In the manufacture of the non-circular can end 2 final product, a pre-converted end shell (not shown) is commonly referred to as a shell in the container industry. The shell 2′ in FIG. 9 is almost fully converted. In the typical operation of the conversion press 500, the shell 2′ is introduced between the upper tooling member 504 and the lower tooling member 506, which are in the open, spaced apart position (not shown in FIG. 9). A press ram (not shown) advances the upper tooling member 504 toward the lower tooling member 506, for example, thereby advancing the upper and lower tooling (e.g., 104, 106; 204, 206; 304, 306; 404, 406) as previously discussed, in order to cooperate and perform any variety of tooling operations such as rivet forming, paneling, scoring, embossing, and final staking. After performing a tooling operation, the press ram retracts until the upper tool member 504 and lower tool member 506 are once again in the open, spaced apart position.

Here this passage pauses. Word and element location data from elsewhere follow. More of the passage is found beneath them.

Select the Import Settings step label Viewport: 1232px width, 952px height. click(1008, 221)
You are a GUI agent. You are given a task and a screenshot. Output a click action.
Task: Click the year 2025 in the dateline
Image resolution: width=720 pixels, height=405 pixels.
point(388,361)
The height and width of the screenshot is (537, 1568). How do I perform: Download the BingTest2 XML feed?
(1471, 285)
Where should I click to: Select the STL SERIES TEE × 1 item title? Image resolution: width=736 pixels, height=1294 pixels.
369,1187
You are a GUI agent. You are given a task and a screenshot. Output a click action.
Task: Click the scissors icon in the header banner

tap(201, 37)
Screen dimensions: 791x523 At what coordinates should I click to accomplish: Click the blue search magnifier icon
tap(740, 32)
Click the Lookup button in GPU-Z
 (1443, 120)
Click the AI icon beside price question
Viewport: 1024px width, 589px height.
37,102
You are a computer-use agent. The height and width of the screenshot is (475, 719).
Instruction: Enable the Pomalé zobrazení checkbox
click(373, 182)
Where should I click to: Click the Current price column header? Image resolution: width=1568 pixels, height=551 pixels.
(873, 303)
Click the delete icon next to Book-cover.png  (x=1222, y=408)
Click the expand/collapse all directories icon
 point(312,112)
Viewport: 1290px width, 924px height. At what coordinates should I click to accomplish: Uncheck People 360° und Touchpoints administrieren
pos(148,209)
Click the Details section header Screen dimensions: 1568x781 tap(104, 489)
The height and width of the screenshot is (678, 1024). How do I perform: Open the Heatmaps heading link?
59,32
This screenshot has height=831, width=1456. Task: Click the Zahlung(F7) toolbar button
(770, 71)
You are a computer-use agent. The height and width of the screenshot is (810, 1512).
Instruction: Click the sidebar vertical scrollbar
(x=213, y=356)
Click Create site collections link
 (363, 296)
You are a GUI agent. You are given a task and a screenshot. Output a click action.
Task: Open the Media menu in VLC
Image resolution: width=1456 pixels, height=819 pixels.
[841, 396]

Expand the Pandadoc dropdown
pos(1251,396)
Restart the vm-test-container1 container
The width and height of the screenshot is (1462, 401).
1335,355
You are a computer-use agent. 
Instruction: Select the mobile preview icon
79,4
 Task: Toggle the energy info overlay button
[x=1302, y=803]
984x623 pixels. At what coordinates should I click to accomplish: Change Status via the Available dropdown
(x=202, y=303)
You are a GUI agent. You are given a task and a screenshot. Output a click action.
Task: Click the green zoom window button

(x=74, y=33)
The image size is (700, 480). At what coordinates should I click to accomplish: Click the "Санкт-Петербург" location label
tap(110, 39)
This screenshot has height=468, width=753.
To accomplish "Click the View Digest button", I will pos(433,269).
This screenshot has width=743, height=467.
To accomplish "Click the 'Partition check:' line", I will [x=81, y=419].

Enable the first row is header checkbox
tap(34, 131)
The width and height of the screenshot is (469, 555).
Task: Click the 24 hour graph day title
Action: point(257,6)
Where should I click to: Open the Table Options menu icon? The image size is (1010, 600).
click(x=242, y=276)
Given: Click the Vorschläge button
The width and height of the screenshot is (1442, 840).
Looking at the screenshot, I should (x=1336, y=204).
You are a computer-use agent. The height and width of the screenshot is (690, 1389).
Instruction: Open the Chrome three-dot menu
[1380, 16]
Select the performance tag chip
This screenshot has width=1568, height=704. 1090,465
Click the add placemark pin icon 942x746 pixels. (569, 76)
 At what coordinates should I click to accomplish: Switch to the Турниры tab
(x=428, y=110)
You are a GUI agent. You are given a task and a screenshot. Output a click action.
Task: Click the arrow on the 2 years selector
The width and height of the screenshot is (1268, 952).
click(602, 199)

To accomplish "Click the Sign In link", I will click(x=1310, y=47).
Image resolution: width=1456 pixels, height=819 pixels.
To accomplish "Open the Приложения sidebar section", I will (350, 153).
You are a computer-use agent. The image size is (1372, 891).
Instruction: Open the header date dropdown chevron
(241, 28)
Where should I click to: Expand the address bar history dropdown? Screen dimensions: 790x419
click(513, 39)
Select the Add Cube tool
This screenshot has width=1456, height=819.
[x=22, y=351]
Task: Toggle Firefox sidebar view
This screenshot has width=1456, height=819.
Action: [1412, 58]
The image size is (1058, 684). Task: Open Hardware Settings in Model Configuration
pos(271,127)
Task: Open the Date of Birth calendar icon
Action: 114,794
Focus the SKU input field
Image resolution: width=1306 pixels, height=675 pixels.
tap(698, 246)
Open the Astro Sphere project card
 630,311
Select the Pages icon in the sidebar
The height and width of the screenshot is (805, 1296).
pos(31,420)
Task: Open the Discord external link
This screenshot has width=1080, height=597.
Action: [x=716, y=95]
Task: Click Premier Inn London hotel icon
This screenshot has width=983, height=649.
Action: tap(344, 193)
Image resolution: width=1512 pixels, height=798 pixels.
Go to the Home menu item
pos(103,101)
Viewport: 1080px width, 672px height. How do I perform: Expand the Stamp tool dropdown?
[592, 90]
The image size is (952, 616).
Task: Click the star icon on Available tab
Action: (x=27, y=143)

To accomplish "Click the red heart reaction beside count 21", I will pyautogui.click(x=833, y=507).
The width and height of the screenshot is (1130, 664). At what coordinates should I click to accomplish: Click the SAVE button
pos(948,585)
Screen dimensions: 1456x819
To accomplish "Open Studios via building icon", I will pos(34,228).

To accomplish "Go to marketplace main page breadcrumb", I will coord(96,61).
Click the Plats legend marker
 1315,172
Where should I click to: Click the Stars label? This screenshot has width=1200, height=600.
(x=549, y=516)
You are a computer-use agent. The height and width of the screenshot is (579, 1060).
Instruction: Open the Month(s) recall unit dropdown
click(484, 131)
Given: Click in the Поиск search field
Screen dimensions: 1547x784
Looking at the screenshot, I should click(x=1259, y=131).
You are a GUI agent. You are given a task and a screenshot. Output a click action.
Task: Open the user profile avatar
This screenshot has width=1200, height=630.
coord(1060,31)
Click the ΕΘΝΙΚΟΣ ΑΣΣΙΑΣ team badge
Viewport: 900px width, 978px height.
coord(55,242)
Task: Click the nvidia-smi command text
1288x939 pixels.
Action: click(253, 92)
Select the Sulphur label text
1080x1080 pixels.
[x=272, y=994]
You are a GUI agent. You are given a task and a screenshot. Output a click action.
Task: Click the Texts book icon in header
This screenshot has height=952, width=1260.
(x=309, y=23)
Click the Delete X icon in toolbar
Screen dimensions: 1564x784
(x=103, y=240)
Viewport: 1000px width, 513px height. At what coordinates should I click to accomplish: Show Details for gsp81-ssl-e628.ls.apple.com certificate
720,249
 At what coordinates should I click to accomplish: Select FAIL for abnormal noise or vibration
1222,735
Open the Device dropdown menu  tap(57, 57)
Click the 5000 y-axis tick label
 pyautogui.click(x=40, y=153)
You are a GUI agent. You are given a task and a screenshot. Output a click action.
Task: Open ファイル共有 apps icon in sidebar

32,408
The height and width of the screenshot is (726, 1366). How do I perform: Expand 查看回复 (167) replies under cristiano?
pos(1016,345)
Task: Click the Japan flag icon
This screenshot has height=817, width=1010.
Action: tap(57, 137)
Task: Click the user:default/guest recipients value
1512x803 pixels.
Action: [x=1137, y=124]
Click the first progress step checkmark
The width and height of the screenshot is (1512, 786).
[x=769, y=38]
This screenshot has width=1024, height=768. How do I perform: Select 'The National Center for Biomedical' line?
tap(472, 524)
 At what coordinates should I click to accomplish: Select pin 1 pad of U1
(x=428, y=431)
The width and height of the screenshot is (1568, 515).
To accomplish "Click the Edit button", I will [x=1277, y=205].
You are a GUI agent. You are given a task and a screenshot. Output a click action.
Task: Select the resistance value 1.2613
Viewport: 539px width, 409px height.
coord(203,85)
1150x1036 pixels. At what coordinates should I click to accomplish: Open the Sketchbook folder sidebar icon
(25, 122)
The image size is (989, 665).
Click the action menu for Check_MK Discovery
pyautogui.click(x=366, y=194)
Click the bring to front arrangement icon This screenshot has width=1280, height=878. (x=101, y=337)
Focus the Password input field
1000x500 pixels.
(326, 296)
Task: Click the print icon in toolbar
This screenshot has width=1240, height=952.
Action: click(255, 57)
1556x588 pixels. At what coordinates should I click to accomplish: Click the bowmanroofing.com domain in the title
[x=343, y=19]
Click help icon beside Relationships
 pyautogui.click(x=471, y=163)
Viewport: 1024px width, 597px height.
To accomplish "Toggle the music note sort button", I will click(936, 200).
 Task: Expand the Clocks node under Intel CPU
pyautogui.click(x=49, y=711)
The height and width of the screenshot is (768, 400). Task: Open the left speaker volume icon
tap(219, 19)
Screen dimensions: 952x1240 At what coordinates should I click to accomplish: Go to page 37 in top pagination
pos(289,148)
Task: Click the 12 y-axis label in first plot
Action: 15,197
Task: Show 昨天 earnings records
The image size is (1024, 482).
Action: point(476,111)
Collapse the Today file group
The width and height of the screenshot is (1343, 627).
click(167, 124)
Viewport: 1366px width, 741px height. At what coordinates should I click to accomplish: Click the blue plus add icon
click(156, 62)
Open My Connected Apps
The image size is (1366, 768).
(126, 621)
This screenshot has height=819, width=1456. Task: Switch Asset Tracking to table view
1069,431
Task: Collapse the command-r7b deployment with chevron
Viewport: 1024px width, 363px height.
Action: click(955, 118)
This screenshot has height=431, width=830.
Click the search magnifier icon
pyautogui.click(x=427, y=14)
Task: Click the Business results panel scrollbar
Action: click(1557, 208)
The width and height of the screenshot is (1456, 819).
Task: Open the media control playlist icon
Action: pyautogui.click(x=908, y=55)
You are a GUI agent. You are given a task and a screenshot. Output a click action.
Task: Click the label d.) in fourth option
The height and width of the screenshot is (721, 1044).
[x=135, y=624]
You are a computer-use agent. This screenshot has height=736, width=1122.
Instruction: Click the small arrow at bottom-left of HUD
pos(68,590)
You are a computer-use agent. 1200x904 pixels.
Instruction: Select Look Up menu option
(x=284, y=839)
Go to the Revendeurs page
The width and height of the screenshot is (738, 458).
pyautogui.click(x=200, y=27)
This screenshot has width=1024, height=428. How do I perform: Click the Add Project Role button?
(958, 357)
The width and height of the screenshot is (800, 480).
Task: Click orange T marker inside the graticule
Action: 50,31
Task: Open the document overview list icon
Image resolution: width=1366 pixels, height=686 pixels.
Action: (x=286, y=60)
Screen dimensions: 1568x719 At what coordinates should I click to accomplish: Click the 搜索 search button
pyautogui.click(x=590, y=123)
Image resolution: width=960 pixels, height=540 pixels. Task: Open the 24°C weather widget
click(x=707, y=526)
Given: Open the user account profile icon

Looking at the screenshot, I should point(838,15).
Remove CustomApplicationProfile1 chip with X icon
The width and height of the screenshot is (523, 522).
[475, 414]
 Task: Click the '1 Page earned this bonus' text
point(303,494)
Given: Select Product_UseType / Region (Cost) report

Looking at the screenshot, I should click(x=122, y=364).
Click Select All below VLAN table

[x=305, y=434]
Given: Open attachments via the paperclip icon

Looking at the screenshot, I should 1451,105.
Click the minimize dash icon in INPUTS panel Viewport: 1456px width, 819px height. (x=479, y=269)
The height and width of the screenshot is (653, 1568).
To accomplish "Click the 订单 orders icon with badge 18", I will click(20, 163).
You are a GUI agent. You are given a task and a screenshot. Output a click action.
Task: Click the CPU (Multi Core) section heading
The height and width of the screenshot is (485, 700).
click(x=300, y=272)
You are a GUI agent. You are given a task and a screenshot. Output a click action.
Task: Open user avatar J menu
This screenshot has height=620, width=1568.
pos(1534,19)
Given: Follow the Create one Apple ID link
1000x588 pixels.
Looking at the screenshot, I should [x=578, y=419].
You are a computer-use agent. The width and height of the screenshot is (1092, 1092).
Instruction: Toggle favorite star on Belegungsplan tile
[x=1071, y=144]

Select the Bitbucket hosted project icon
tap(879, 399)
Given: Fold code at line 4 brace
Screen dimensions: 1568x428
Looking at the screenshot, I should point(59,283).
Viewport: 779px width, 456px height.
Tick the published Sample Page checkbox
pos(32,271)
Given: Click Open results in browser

The partially converted shell 2′ is transported to the next successive tooling station until the desired exemplary non-circular can end 2 is completely formed and discharged from the press 500. Typically, as one shell 2′ leaves a given tooling operation, another shell 2′ is introduced to the vacated operation, thus continuously repeating the entire can end 2 manufacturing process.
Accordingly, the exemplary conversion press 500 may be adapted to perform each of the manufacturing processes necessary to form the non-circular can end 2 having a corner-mounted pull tab opening device 24, bead recesses 40, 42 and optional mustache-shaped scoreline 48, of the present invention. Therefore, the present invention provides an improved non-circular can end 2 which, by way of its cornered-mounted pull tab opener 24 provides safe, easy opening of the container while requiring less pulling force when compared with the prior art of FIGS. 1-2. The unique bead recesses 40, 42 and optional mustache-shaped scoreline 48 features further improve the exemplary can end design.
While specific embodiments of the invention have been described in detail, it will be appreciated by those skilled in the art that various modifications and alternatives to those details could be developed in light of the overall teachings of the disclosure. Accordingly, the particular arrangements disclosed are meant to be illustrative only and not limiting as to the scope of the invention which is to be given the full breadth of the claims appended and any and all equivalents thereof.